A sophisticated Signal and WhatsApp hacking campaign is actively targeting users, allowing attackers to silently read private messages and steal encrypted backups. If you receive an urgent message from an automated support bot asking you to verify your account or sync your data, your entire chat history is at risk of being compromised. Federal authorities have escalated their response to this threat, offering a massive financial reward to dismantle the operation.

The US State Department, through its Rewards for Justice (RFJ) program, is offering up to $10 million for information leading to the identification or location of the individuals behind this widespread cyber espionage campaign. The operation, which has been active since at least March, is being driven by two Russian state-sponsored groups tracked as UNC5792 and UNC4221. These groups are reportedly operating on behalf of the Russian Federal Security Service (FSB) Border Guards and Russian military services.

The attackers are specifically hunting individuals of high intelligence value. The primary targets include current and former US government officials, military personnel, political figures, and investigative journalists. According to the RFJ, the campaign has already successfully compromised thousands of commercial messaging accounts, granting foreign intelligence services unprecedented access to sensitive communications.

The attackers do not rely on breaking the underlying encryption of Signal or WhatsApp. Instead, they utilize highly targeted phishing campaigns masquerading as automated support communications. In the initial phase of the attack, the malicious actors send messages claiming that the user's account is at risk or requires mandatory two-factor verification.

If a user complies with the instructions, they unknowingly link an attacker-controlled device to their account. While Signal's built-in safety features prevent newly linked devices from reading past conversations, the attackers immediately gain the ability to monitor all incoming and outgoing messages in real-time.

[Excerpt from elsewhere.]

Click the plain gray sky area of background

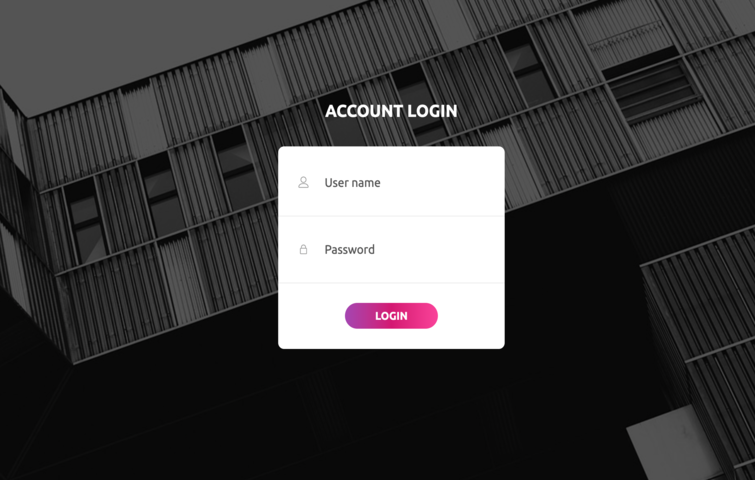coord(144,39)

Recently, the FBI warned that the campaign has evolved to bypass this historical message restriction.

The attackers now send follow-up messages urging targets to create a backup of their previous communications to avoid data loss. The phishing text typically looks like this:

Action Required: Data Recovery Needed
Your Signal Account data (messages and media) is at risk of permanent loss due to a sync issue.
To avoid losing your messages and media:
Go to Settings -> Backups -> Configure -> Enable Backups -> View Recovery Key.
Copy the recovery key to your clipboard.
Paste the key into this chat.

By tricking the user into pasting their long passcode, the attackers gain the ability to decrypt backups stored on Signal servers, exposing the victim's entire conversation history. In other instances, the attackers have altered legitimate group invite pages to redirect users to malicious URLs that automatically link the attacker's device to the victim's account.

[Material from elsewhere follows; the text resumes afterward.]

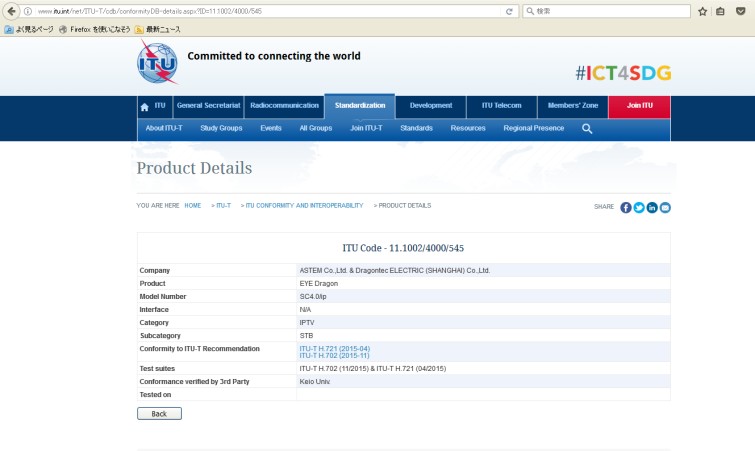Viewport: 755px width, 451px height.
Task: Share page on Facebook
Action: click(x=626, y=207)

Because this attack relies entirely on social engineering rather than technical vulnerabilities, user vigilance is the only effective defense. The FBI and security experts have outlined specific protocols to secure your messaging apps against these state-sponsored tactics.

• Ignore In-App Verification Requests: Legitimate support services for messaging apps will never request verification codes or backup keys within a chat interface.
• Do Not Click Support Links: Official support channels do not send users links to verify or restore accounts. Treat any such link as hostile.
• Invalidate Compromised Keys: If you suspect you have shared your backup key, you must immediately generate a new one.

To mitigate this risk, the user must generate a new Backup Recovery Key within the Settings control; this action will invalidate the previous key for all future backup downloads.

- Federal Bureau of Investigation (FBI)

It is crucial to note that while generating a new key protects future backups, it does not prevent attackers from accessing any backups they have already downloaded.

The success of UNC5792 and UNC4221 highlights a uncomfortable truth in modern cybersecurity: end-to-end encryption is only as strong as the user's operational security. It may seem baffling that highly trained diplomats, intelligence officers, and journalists are falling for relatively simple phishing texts. However, these attacks are designed to exploit human psychology, specifically fatigue and the manufactured urgency of losing critical data.

This campaign proves that nation-state actors no longer need to invest millions in developing zero-day exploits to compromise secure communications. By simply waiting for a target to be sleep-deprived or distracted, attackers can bypass military-grade encryption with a basic text message. The $10 million bounty underscores the severity of the intelligence leak, but it also serves as a stark reminder that the most critical vulnerability in any secure system is the person holding the device.